Daniel Susskind and why AI changes tasks before it replaces job titles

Does AI need to feel, judge, or think like us to deliver better business results than a human?

Economist Prof. Daniel Susskind has researched the future of work for years. My main takeaway from his latest talk: we overestimate how important human similarity is for automation.

Deep Blue did not beat Garry Kasparov through chess intuition. It used computing power, search, and systematic evaluation of variants. Watson won Jeopardy without knowing that it had won. It did not understand the questions like a human. It processed language, clues, and data differently.

Both examples are long before ChatGPT. That is exactly why they are useful. They show the point: what matters is not whether a machine copies the human path to a solution, but whether a task can be solved better through a different path.

With generative AI, this principle is now arriving in knowledge work. It no longer works only in a specialist game or quiz show. It works with the tools and core systems companies use to get work done: Office, code, CRM, ERP, ticketing systems.

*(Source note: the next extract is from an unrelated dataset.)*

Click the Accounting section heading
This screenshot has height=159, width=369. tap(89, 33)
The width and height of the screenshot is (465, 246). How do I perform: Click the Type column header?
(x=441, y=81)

There it writes texts, creates analyses, prepares decisions, and triggers process steps that humans previously handled.

AI still has limits: context limits, hallucinations, weak verifiability, and unresolved responsibility. Still, AI can already solve specific tasks better than a human, without having classic human capabilities.

For the future of work, that matters. Every job contains many individual tasks. A controller analyses numbers, checks variances, writes explanations, and is responsible for the interpretation.

Some of those tasks can be done faster or better with AI. Others remain human.

The relevant question is not which job titles AI replaces. It is which tasks change how quickly, and what that does to the job profiles around them.